CONSIGNE 1:
Extrayez de l'extrait sur Libération tout le passage, depuis « Le directeur délégué » jusqu'à « son activité Internet. ».
CONSIGNE 2:
Répondez à ces questions d'après l'extrait sur Libération :
(a) Quel chiffre d'affaires le journal aurait-il généré en 2015 ?
(b) Quels actifs médias le journal a-t-il rejoints après son déménagement ?
(c) Combien d'années après la création de Libération la question d'EL est-elle posée ?

EXTRAIT PROPOSÉ:
▽

Le directeur délégué de Libération se livre à ElectronLibre. Après le déménagement, qui a quitté ses locaux historiques pour rejoindre les autres actifs médias du groupe Altice, le journal emblématique de la gauche française sort de la crise. Johan Hufnagel nous révèle le plan qu’il compte mettre en application pour relancer le journal, tout en pérennisant les finances, et enfin convaincre dans l’univers du numérique. La richesse de Libération, c’est son identité, et le directeur n’entend pas la laisser se diluer dans la galaxie Altice Média. Selon nos informations, le journal aurait généré en 2015 un chiffre d’affaires de l’ordre de 28 millions d’euros, dont un peu plus de 10% pour son activité Internet.
EL : 40 ans après sa création de quoi Libération est-il le nom, aujourd’hui ?

△

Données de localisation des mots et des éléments
▽

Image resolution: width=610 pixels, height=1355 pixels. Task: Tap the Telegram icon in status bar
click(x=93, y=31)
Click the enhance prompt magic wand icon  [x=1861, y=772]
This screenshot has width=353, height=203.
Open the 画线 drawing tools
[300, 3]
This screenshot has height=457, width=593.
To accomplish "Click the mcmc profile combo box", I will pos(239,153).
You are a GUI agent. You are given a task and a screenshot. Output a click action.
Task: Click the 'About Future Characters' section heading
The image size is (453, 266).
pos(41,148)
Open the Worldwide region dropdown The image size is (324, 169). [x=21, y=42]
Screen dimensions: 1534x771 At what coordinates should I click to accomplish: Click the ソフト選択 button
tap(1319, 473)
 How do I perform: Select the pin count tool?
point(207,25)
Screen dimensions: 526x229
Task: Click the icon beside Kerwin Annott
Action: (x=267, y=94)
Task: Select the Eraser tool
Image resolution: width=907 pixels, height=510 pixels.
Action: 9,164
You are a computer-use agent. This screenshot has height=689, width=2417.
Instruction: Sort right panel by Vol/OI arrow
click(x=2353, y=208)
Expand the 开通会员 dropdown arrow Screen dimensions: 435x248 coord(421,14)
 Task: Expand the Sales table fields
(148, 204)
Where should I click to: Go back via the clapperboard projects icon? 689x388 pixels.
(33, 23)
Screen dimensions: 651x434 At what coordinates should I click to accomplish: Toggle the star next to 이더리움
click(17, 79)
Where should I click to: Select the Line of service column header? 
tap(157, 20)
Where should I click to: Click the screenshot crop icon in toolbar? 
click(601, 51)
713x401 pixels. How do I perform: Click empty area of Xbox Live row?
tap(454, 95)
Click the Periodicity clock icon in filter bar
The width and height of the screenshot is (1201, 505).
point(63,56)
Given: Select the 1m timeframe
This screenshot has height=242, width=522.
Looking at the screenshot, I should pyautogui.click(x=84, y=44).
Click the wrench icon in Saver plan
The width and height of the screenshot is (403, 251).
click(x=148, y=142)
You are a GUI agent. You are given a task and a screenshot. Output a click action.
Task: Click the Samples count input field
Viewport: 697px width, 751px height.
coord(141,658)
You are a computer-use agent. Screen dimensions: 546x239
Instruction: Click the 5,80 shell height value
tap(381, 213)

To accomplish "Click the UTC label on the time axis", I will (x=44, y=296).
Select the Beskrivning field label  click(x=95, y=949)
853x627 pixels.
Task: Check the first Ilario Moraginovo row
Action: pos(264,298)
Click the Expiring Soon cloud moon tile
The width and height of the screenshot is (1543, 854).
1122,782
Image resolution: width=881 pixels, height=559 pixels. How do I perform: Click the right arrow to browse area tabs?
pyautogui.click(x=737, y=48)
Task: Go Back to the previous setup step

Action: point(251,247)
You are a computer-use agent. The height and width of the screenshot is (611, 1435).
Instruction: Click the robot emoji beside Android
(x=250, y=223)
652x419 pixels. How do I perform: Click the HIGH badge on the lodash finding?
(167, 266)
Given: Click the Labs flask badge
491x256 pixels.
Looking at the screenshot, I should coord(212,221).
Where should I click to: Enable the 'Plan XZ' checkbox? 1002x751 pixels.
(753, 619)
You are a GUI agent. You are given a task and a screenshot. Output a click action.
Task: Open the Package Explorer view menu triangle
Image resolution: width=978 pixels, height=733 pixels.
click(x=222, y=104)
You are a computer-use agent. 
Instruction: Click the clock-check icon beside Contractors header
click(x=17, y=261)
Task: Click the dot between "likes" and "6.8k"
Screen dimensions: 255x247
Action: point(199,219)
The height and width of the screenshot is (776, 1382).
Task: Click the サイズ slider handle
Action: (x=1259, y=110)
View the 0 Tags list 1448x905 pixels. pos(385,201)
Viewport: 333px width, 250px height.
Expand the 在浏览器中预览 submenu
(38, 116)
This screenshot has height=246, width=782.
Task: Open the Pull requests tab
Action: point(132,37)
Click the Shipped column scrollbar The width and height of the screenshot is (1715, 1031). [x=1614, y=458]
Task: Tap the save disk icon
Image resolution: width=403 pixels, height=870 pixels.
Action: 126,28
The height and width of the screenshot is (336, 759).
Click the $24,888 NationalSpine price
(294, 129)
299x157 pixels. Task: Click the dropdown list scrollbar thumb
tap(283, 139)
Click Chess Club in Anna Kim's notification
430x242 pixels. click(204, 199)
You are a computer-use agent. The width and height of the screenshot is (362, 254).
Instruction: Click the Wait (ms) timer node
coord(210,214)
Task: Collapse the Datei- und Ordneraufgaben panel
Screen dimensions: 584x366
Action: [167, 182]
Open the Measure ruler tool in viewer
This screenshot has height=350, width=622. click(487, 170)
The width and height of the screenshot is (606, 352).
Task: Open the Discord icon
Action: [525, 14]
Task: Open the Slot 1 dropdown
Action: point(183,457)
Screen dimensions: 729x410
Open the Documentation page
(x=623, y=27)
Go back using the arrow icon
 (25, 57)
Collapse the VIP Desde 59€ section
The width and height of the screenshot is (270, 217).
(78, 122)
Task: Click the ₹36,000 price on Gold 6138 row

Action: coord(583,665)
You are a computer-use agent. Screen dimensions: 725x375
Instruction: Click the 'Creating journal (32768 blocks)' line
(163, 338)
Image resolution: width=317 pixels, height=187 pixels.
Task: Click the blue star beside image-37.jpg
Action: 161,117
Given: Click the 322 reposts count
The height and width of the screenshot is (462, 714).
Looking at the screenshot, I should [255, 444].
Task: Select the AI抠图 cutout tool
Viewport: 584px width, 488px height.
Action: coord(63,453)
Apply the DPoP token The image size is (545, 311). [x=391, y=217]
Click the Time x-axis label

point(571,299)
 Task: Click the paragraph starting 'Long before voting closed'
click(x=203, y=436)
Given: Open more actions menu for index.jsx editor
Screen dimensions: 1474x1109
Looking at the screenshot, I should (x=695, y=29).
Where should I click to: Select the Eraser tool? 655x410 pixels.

△

RÉPONSE 1:
Le directeur délégué de Libération se livre à ElectronLibre. Après le déménagement, qui a quitté ses locaux historiques pour rejoindre les autres actifs médias du groupe Altice, le journal emblématique de la gauche française sort de la crise. Johan Hufnagel nous révèle le plan qu’il compte mettre en application pour relancer le journal, tout en pérennisant les finances, et enfin convaincre dans l’univers du numérique. La richesse de Libération, c’est son identité, et le directeur n’entend pas la laisser se diluer dans la galaxie Altice Média. Selon nos informations, le journal aurait généré en 2015 un chiffre d’affaires de l’ordre de 28 millions d’euros, dont un peu plus de 10% pour son activité Internet.

RÉPONSE 2:
(a) De l'ordre de 28 millions d'euros.
(b) Les autres actifs médias du groupe Altice.
(c) 40 ans.